Mr Hecklinger regarded this conference as a unique opportunity to stimulate dialogue between people who may not always speak enough to each other: customs and tax officials and he expressed his wishes that the conference would make it possible for each participant to better understand the concepts used by the others, and the concerns of the others.
The price of cross-border transactions is the starting point for assessing customs duties and for determining profits arising to each party involved and therefore the allocation of tax bases among countries. Transactions between related parties or associated enterprises are not subject to the same market forces as transactions between independent actors. As a consequence there is a potential for manipulation, through under or over pricing, of the customs duties basis and revenue allocation.

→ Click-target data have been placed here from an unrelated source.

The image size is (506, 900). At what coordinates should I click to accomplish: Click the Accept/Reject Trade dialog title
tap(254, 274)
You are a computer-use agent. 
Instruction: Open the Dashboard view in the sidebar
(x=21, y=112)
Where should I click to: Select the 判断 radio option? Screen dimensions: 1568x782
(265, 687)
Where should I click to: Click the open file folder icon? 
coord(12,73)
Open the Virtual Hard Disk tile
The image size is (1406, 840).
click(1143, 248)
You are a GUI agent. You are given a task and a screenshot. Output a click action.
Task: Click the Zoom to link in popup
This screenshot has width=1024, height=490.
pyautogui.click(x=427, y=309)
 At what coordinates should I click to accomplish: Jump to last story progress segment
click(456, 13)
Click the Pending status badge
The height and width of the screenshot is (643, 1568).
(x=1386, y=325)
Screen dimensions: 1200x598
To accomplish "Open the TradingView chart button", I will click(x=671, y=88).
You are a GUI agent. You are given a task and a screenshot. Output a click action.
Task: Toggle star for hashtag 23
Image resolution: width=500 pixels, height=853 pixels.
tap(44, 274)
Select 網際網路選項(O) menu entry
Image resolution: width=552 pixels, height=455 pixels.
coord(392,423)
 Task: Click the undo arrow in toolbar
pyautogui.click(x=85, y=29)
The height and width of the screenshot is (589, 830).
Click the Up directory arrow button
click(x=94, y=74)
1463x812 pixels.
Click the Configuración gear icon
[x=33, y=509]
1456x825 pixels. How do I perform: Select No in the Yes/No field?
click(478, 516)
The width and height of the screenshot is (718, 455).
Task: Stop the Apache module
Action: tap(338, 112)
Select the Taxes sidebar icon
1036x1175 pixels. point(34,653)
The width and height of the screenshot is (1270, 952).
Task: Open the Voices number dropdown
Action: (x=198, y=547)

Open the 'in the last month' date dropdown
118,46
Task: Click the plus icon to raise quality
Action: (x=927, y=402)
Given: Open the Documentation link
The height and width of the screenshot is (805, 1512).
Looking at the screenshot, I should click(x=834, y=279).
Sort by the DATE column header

The issue is significant given approximately one third of world trade is said to consist in transactions between related parties within multinational enterprises.
Customs valuation and transfer pricing rules set standards for determining the “arm’s length” or “fair” value of those transactions. But the customs valuation rules, that are included in the WTO Agreement, are not the same as the ones contained in the OECD 1995 Transfer Pricing Guidelines. In fact the WTO rules are closer to the 1979 OECD Transfer Pricing Guidelines which were fundamentally revised in 1995. Mr Hecklinger therefore invited the participants to the conference to consider whether and to what extent both sets of rules should converge and if so towards what standard.
He then added that the lack of coordinated approaches between customs and transfer pricing was increasingly a concern for the business community especially due to double compliance costs. This is true for many industry sectors such as the automotive industry and the pharmaceutical industry, but also for other industries with significant cross-border flows of physical goods. Having two different sets of rules also raises credibility issues where two arms of the same Ministry come up with different answers to the same question (“what is the arm’s length / fair value for a transaction?”). Besides greater compliance costs for multinational enterprises which must follow two sets of rules, this also implies greater enforcement costs for governments which must develop and maintain two types of expertise (e.g. have customs specialists and transfer pricing experts audit the same transactions).
Some countries have merged Revenue and Customs administrations (Belgium, Denmark, Ireland, Luxembourg, Mexico, Netherlands, Spain, United Kingdom), some did it in the past and then split again (Canada). Some (e.g. in Australia, Canada) have tried coordinated approaches through Advance Pricing Arrangements (whereby a multinational taxpayer can seek approval for the pricing of its future transactions), but this did not work well.
The sticking point seemed to be that customs and revenue authorities within a same country often have conflicting interests. On a given import transaction, customs officers’ natural inclination is to try to increase the value declared by their residents in order to collect more duties, while revenue authorities’ natural inclination would be to decrease the value declared by their residents in order to limit the tax deductible amount. Or to put it in another way, within a multinational enterprise the customs specialist might want to declare as low as possible an import value, while the tax manager might be interested in higher transfer prices if they can generate greater deductions.
Beside the room for greater cooperation at domestic level between customs and revenue authorities (some recent country experiences will be reported during the conference), Mr Hecklinger invited participants to discuss the possibilities for more international cooperation, for instance by developing exchanges of information between customs authorities at international level, or between tax and customs authorities.
Mr Hecklinger concluded his speech saying he expected the conference would be highly informative, would raise awareness of participants of the issues involved and improve mutual understanding, and would make it possible to start identifying possible ways forward. During these two days panellists would discuss technical issues concerning valuation rules, practical issues encountered by business, administrative approaches, domestic and international opportunities. There was ample time on the agenda for questions and answers sessions and this should be a very interactive discussion.